I wonder how many times I've been asked that question over the years.  Often, it's not even in the form of a question (Sorry, Mr. Trebek) but rather stated emphatically; "Python doesn't scale".  This can be the start of long, heated discussions involving Global Interpreter Locks, interpreters vs. compilers, dynamic vs. static typing, etc.  These discussions rarely end satisfactorily for any of the parties involved.  And rarely are any opinions changed as a result.

So, does Python scale?

Well, YouTube is written mostly in Python.  DropBox is written almost entirely in Python.  Reddit.  Quora.  Disqus.  FriendFeed.  These are huge sites, handling gazillions of hits a day.  They are written in Python.  Therefore, Python scales.

Yeah, but what about that web app I wrote that one time.  Hosted on a cheapo, oversubscribed VPS, running straight CGI talking to a remote MySQL database running in a virtual machine on my Macbook Air.  That thing fell over like a drunken sailor when I invited a few of my friends to go check it out.  So, yeah.  Forget what I said before.  Obviously Python doesn't scale.

The truth is, it's the wrong question.  The stuff that allows Dropbox to store a million files every 15 minutes has little to do with Python just as the things that caused my feeble web app to fail had little to do with Python.  It has to do with the overall architecture of the application.  How databases are sharded, how loosely or tightly components have been coupled, how you monitor, and how you react to the data your monitoring is providing you.  And lots of other stuff.  But you have to deal with those issues no matter what language you write the system in.

No reasonable choice of computer language is going to guarantee your success or your failure.  So pick the one you are most productive in and focus on properly architecting your app.  That scales.


  1. Well stated.

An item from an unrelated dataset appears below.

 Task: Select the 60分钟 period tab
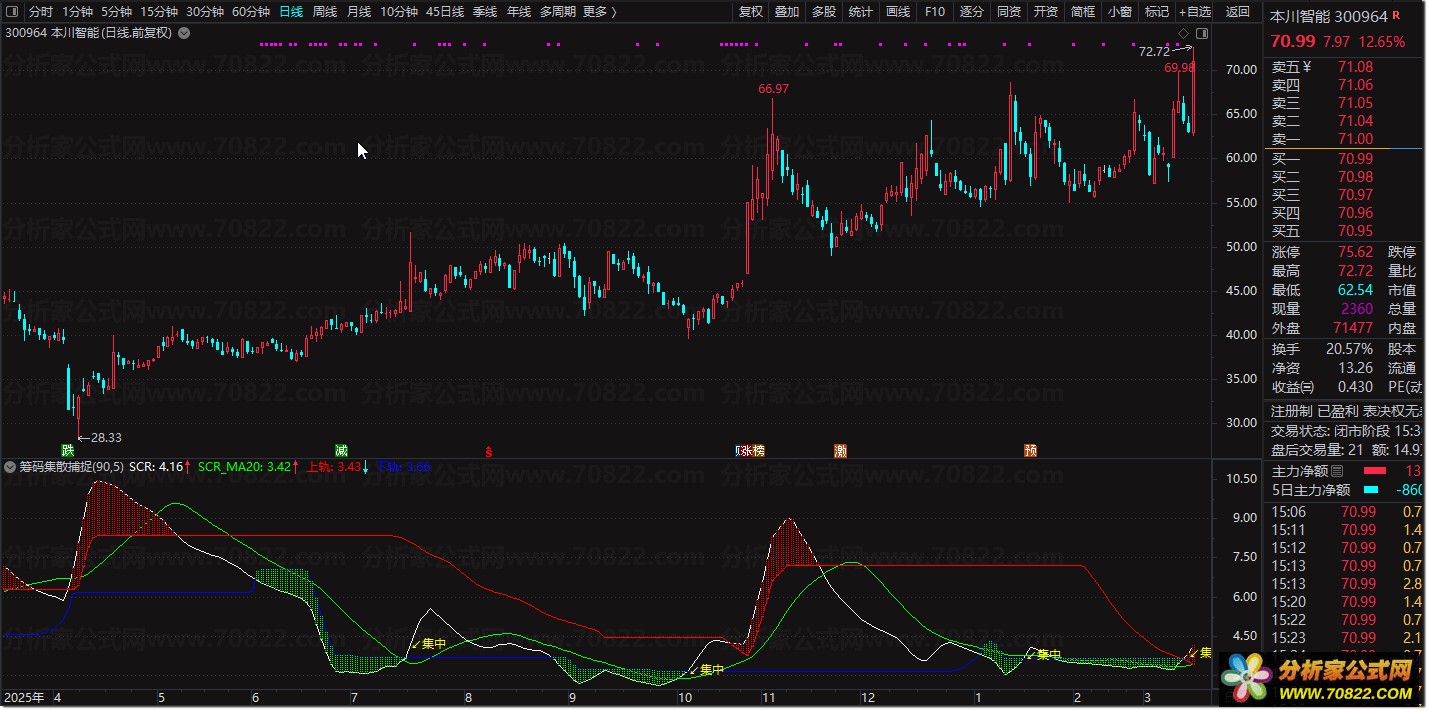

This is the same argument (and answer) when people try to compare raw performance of one language vs. another. Raw performance, raw complexity, raw anything doesn't work when it comes to comparisons. End results are the key, and the whole IS greater than the sum of the parts.

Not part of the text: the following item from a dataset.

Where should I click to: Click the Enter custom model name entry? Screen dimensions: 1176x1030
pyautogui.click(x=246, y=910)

  2. My general answer to that question is.

    No . Python doesn't scale.

    But the good news is, it doesn't have to. Since it plays a very small role in scalability. In the end the architecture of your app will make it scale or not.

    Node is here to prove it. Who would have thought 5 years ago that Javascript would provide such great base to build scalable web apps on?

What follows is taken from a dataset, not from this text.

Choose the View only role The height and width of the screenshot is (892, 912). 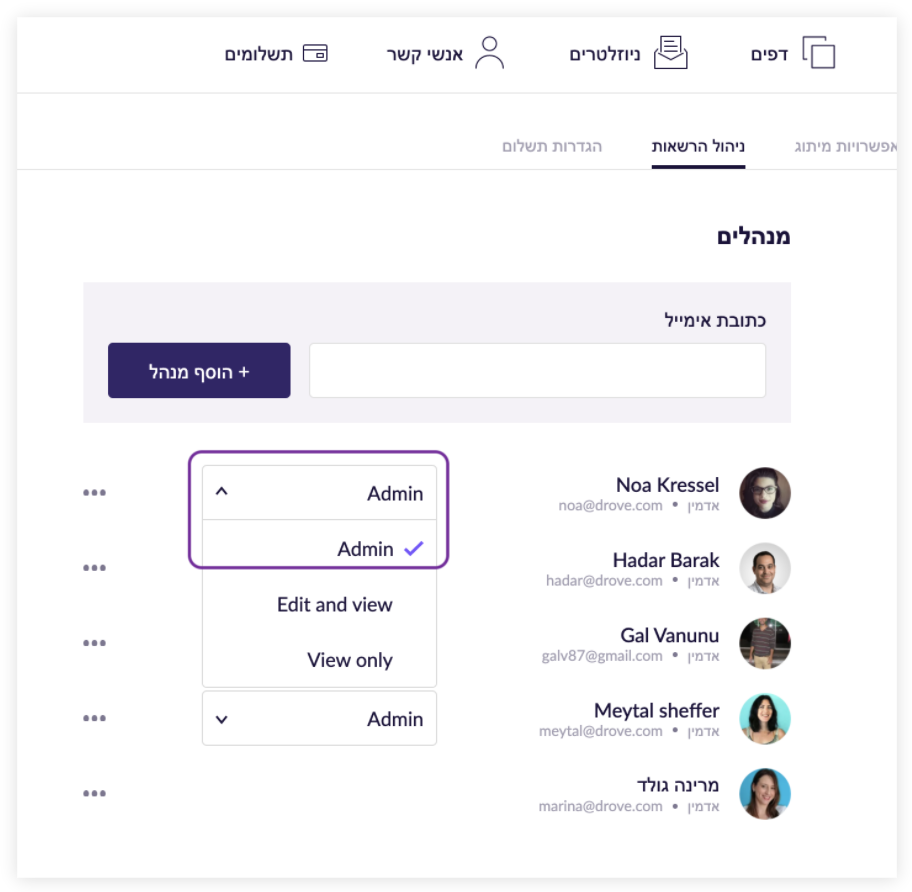pos(350,660)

  3. Interesting that you mention "huge sites" which all have huge user bases, does that mean that they are big projects with huge code bases? No. Sure you can get the execution time to scale in python, because as Eduardo puts it; it's all about the architecture, but does it scale in development time? I think not because in the end you rely on test cases to verify that you don't break things whilst in statically typed languages, like Java, you can utilize the compiler more (javac is my best friend). Sure you still need tests to verify things but as you can rely on the compiler to give you errors when something doesn't build you don't have to run those tests as often. In big projects you often end up with a lot of test cases, the time to run all of them to verify that you haven't broken anything often increases incrementally (this may not be true if you only employ super humans that refactor often). This is why I often say; use python for small code bases because when prototyping a product you want to be fast and python is faster in the beginning but as your code base grows you'll se that your development efficiency will stagger and this is when you should consider a statically typed language instead. A feature that is critical when working in huge code bases is to see how/where code is used. When developing Java in eclipse you press ctrl+shift+g, I've tried the same feature for a python project and it doesn't work because the types in python aren't declared so the search can't reliably give you the correct answer, sure it can guess but who likes guessing? I think this is the killer feature of dynamically typed languages.

  4. Scalability is not a matter of languages, but a matter of architecture.

    Of course, there are some languages which make easy to set up some scalable architecture (Erlang comes to mind), but it's really more complex than Language A don't scale/Language B does (or SQL doesn't scale/NoSQL does)

    great post